Infrastructure — With nudge of mandatory CSR, “ benevolent “ organisations have done significant contribution in adding infrastructure for schools and most schools have computer labs access for their students. Internet penetration is growing at an extremely high rate and costs are probably lowest in the world, so barring few Tier 3–4 cities still are wanting in this regards, however with the costs going down and so many factors vying for it, it wont be long before these cities, schools and eventually the students get access to computer education, which adds more fillip for the learning of STEM Education as most of the programs require only computers and internet.

Government Support — Further there is a tremendous push from the government to upgrade the schools and the pedagogy. NEP which came in fore in 2020, is the first education policy change after 34 years. The policies and actions on schemes like Atal Innovation Mission, Atal Tinkering Labs, Skill India, Smart City, Digital India etc all have a common link and cause or effect of STEM Education.

Case Being — Tamil Nadu Govt aims to get 12000 schools onboarded with STEM Education

In a bid to encourage scientific thinking and increase interest in science and mathematics among students, government schools across the State will form ‘Vanavil Mandrams’ with a focus on STEM (Science Technology Engineering and Mathematics) education

Policy Effect — NEP 2020 in itself has the potential to become a game changer in the long run. This will replace the prevailing dominant standard of 10+2. The main objectives of the education policy reform are achieving 100 percent youth and adult literacy. There is further impeteus and emphasis on use of technology, vocational subjects, teacher training, new programs like Coding / AI etc, professional education, multidisciplinary approach, digital and open education, etc.

The NEP 2020 is designed to transform the education sector, making it more experiential and flexible & STEM plays a massive role in this transformation.

Hedgehogs or Silver Bullets –

India recently become the fifth largest economy in the world during the last quarter of 2021. The country has a huge demographic advantage which has been talked about for years now, however this does not come without its fair share of challenges. The median age of 28–30 years will need to be skilled in a frenzy and the new generation in schools will need to have much more exposure to experiential learning and modern technologies.

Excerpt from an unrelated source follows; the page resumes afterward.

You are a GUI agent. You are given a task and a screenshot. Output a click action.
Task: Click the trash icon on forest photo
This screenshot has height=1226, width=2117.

No wonder that Education plays a big factor in the Government’s plan to become one of the largest economies of the world.

As we saw above, STEM has some small silver bullets which help us leapfrog some legacy issues and also be able to scale to reach to a larger audience within a short span of time across geographies. The unique advantage is that this generation has not seen a world without technology at all and hence they are the fastest to adapt, explore and implement.

Investing in this ecosystem and promoting STEM Education will overcome some of the limitations on the anvil. In Good to Great, Jim Collins compares the fox to the hedgehog, the fox jumps from strategy to strategy while the hedgehog keeps at it every day, building each day and does it well, its not surprising who wins at the end.

Solving multiple problem with one solution almost sounds to be too good to be true, but it is just that good or is the Silver Bullet like all other fables, just that, a fable.

However if we have hedgehog who moves at the pace of a fox and consistently digs in the strategy, this may actually work.

STEM Education has a ring side view in the fast and dynamic world of technology, the best part is that STEM Education is frictionless, malleable and free flowing across borders and structures, language / gender and class agnostic. It can be built on and around any ecosystem and while it may appear to be unstructured at the moment, one is reminded of what Robin Sharma talked about when he said “ Change is hard at first, Messy in the middle & Gorgeous at the end. –

We iRobokid Mumbai are committed to “ Democratizing STEM “ and we think this is a good solid bullet (silver or not). It may seem messy now, but its going to get gorgeous very quickly.